Born in 1904, Hawkins was five years older than two other great names on the tenor saxophone, Lester Young and Ben Webster. Hawkins was on the scene before both Webster and Young. He was the first to elevate the tenor saxophone as an instrument worthy of solos.

On the morning of May 19, 1969, Coleman Hawkins, one of the greatest names on the tenor saxophone, succumbed to pneumonia and other bodily complications at the age of 64. At that time, Thelonious Monk was pacing in the corridor outside the hospital room where Hawkins was lying. He was walking back and forth with the records he held in his hands. Just before he was hospitalized, Hawkins gave Monk several albums as gifts. The records belonged to Coleman Hawkins. While Hawkins was being taken to the hospital that fateful night, the patroness of the great jazz musicians, Baroness Pannonica de Koenigswarter, also known as Nica, was in the hotel suite with Monk.

Coleman Randolph Hawkins (November 21, 1904 – May 19, 1969), nicknamed "Hawk" and sometimes "Bean", was an American jazz tenor saxophonist.

Monk was emotionally shaken by Hawkins' death, and they had played clubs together in midtown Manhattan. Monk had his first club experience with Hawkins. There is no doubt that Monk was an interesting man. There were occasions when he was obsessed. If he wasn't on the piano and recording an album of a jazz band, he wouldn't easily listen to other friends' records. For three days after Hawkins passed away because he couldn't sleep, Coleman played and played the albums that Hawkins had gifted him over and over again…. This was Monk's first and last experience of listening to records belonging to others.

Monk made a great effort to manage the ebb and flow of his mood after Coleman's death. Moreover, he was not wrong to have devoted feelings for Coleman. Even though more than fifty years have passed since his death, Hawkins' music is still very important in itself, entertaining, and worth examining beyond its historical value. Many tenor saxophone players loudly state that the place they occupy today is in some way indebted to Hawkins.

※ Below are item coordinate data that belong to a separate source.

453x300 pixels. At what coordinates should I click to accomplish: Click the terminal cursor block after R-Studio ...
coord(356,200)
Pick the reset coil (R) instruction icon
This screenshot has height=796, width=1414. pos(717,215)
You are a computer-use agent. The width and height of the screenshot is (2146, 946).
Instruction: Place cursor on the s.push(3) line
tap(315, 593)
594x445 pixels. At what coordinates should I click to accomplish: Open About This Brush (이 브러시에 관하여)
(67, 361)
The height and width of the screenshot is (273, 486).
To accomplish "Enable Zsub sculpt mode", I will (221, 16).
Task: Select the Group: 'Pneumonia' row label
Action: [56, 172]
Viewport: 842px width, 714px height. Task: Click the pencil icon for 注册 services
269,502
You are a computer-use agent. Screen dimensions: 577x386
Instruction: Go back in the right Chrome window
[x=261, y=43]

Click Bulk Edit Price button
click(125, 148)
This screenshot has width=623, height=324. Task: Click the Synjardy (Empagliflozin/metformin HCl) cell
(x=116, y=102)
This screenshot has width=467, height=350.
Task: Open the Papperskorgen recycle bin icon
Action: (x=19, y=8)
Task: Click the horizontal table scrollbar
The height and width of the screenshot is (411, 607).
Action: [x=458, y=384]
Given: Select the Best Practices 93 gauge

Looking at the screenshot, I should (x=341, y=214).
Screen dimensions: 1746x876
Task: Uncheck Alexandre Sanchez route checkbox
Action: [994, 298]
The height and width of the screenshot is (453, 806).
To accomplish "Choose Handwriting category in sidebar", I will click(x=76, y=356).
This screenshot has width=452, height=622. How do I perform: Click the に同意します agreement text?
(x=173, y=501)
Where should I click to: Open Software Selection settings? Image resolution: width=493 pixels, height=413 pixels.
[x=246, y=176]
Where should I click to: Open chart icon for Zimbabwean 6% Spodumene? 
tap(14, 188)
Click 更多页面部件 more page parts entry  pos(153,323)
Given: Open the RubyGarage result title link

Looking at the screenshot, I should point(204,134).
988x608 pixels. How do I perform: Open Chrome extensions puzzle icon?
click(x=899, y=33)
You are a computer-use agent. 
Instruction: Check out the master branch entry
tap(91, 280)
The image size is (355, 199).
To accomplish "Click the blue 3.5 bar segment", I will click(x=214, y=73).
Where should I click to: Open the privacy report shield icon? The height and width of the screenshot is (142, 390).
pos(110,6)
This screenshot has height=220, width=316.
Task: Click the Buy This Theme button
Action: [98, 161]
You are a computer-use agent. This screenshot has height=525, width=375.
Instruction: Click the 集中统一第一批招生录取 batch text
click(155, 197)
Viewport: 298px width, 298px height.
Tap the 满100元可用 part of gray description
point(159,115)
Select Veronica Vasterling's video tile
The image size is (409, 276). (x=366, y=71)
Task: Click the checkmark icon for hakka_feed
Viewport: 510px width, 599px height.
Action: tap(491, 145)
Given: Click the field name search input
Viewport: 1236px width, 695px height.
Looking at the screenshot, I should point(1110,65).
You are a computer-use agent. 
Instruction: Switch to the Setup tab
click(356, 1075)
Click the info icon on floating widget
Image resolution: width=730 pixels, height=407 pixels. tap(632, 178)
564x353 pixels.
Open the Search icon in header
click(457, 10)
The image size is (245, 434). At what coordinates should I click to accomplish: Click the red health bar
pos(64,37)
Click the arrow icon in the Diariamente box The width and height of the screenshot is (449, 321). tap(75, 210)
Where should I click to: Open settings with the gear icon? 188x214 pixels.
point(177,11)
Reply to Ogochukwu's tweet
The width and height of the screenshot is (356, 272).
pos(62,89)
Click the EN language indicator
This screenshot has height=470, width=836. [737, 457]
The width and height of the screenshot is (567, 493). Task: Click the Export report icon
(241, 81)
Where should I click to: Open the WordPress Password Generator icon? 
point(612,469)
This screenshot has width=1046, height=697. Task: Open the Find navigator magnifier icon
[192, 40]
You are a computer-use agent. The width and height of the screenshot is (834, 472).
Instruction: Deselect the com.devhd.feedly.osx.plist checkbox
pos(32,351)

Father of the Tenor Saxophone

Born in 1904, Hawkins was five years older than two other great names on the tenor saxophone, Lester Young and Ben Webster. Hawkins was on the scene before both Webster and Young. He was the first to elevate the tenor saxophone as an instrument worthy of solos.

His career began in 1925, before the recordings of Louis Armstrong & His Hot Five. It lasted until the end of the 1960s, the peak of the 1960s and the fusion era. There is no other musician who started with Armstrong at the beginning of his career and was able to play with Sonny Rollins towards the end of his career and share the same stage.

Musician Who Influenced Generations

Hawk had a very full active year. Monk had the opportunity to work with John Coltrane, Duke Ellington, Dizzy Gillespie, and Django Reinhardt. Perhaps with the opposite premise, they were able to work with Coleman Hawkins. Hawkins played a direct role in the transition of not one generation, but at least two generations, from swing to bebop. He influenced many musicians during the period. This situation lasted until the years when we felt the sounds of modern jazz.

Despite his place in music and his importance in the community, Armstrong could not reach the crazy saturation of free jazz and avant-garde style. Coleman Hawkins clearly did this. Hawkins resisted. In 1923, with Fletcher Henderson's swing band; In Europe in the 1930s with Django Reinhardt, in the 1940s with Monk, Max Roach, Dizzy Gillespie, and Miles Davis, in the 1950s with Monk and Coltrane; and separately played with Roach, Duke Ellington and Sonny Rollins again in the 1960s.

Body and Soul

Hawkins returned to the United States from Europe when he was in his early thirties. Lester Young was also playing in the Count Basie band in the same years (between 1936 and 1940). Lester formed a very close friendship with lead singer Billie Holiday in the band. This made Lester very popular during the period. Both were masters of different styles. Lester was younger, perhaps more refined, than Coleman, and Hawkins, perhaps cruder but more technically proficient. Both musicians later played together on the same stage many times during their Jazz at the Philharmonic tours.

In 1939, Hawkins formed a nine-piece band. He improvised and recorded the well-known ballad Body and Soul. It was as if the rough edges of the song were polished with Coleman's interpretation. Sonny Rollins recalls that Thelonious Monk once asked Hawkins: "How could you make such a hit out of a song that you interpreted as an instrumental, with no lyrics, different from its original form?" Rollins himself said of Body and Soul, interpreted by Coleman Hawkins, “This interpretation is a masterpiece; still is and always will be; It is beyond me to explain this; "This is why Coleman Hawkins is in the sky," he said.